In her efforts to be “nice”, she was actually disregarding him. And she said to me, “Can’t you PLEEEEEEAAAAAASE paint a dump truck??” This is a child with too much power. (Oh, and yes. I did paint the dump truck. I gave up trying to train parents years ago, and not painting the truck was taking more time than we were saving by not having it on the board. The boy won.)


By contrast, I was just at a large birthday party, and a boy said, “I want Spiderman” (which was on the board). His dad said, “No. We’re not getting that today. You can have this, this or this.” (pointing to other pictures). The boy started to fuss, and Dad calmly said, “Your choices are this, this or this, or you won’t be getting face painting today.” (He did not end with “okay???”) And the boy chose from the selections and was thrilled!
Example 3 shows a parent who understands what it is to be in charge, whose child was ultimately happier than the boy who won and got the dump truck. (Dump truck boy was in melt down only 10 minutes later when the chocolate chip cookies were gone, leaving only oatmeal raisin. Mom had the picnic committee digging through the kitchen for just one more chocolate chip cookie.) See a trend here? And let me say, this is a good, loving mom! She just doesn’t understand how much happier he (and she) would be in the long run if she exerted her authority in the now.
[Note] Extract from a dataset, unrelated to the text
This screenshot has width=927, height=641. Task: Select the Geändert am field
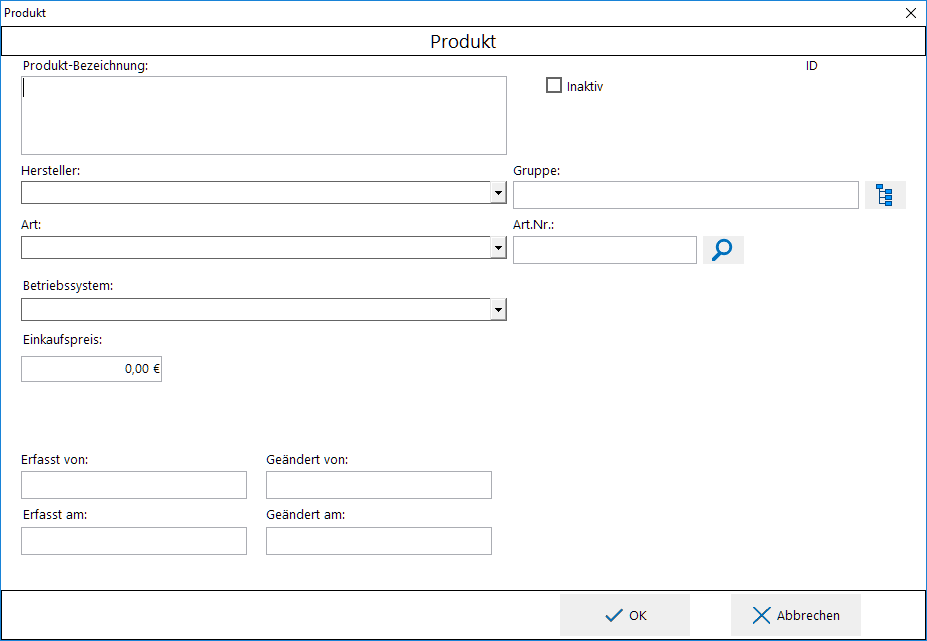point(378,540)
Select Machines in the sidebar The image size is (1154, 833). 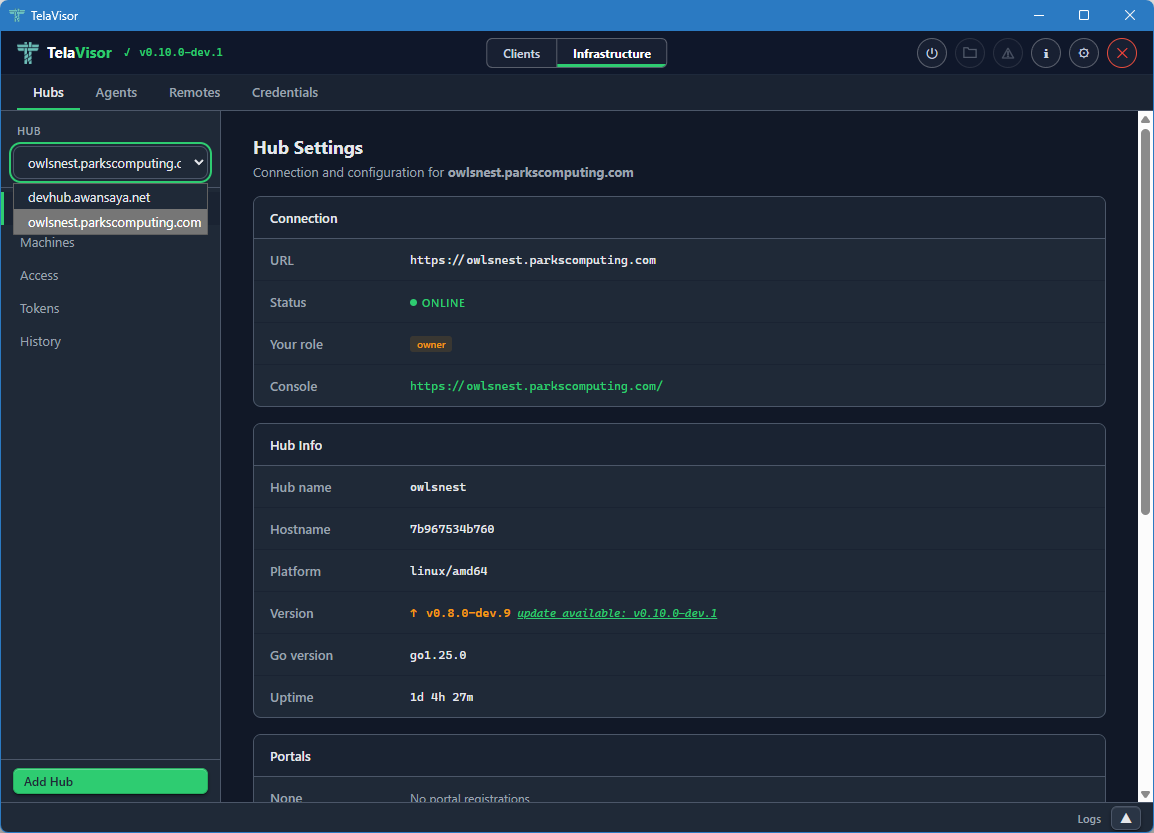pos(46,242)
Have confidence in yourself as a parent, and your kiddos will have confidence in your parenting.

Please know that my own children are not being raised by authoritarians. I honor my children’s opinions, in the appropriate time and place. Children whose parents understand and execute their authority reasonably will ultimately raise children to have confidence in their parents’ wisdom and experience, because the parents have confidence in themselves. How I know these principles are effective and haven’t broken or damaged my children is that they are now working with children, and my kids often echo what they have intuitively learned. After spending hours twisting balloons at a company picnic (and watching the best & worst that parenting has to offer), my 16 year old (without any teacher or parenting training) came home and expressed shock at how many parents act like their kids are in charge and are afraid of what will happen if they say no.

When my oldest child was 8 years old, I was working on a parenting manual for a workshop (based on my experience working with children with special needs and others). She asked if she could write a chapter.  The title of the page was “What your child hopes you never learn”. And she wrote a three paragraph essay about how children don’t really want everything they ask for. In her 8 year old voice, she even said that it makes children feel loved when their parents are firm and say no. I promise that we didn’t tell her to think or say that. She just knew.

None of what I have written suggests that we have been perfect in any way. We’ve made mistakes along the way. But the one thing I’ve done well is remembering that it’s okay to be in charge; it’s okay for my children to be unhappy with my decisions; it’s okay to give instruction without explanation; it’s okay to say no, without apology. (And it’s okay to apologize later if my earlier decision was wrong. I’m still a good parent, and so are you, even if we goof.)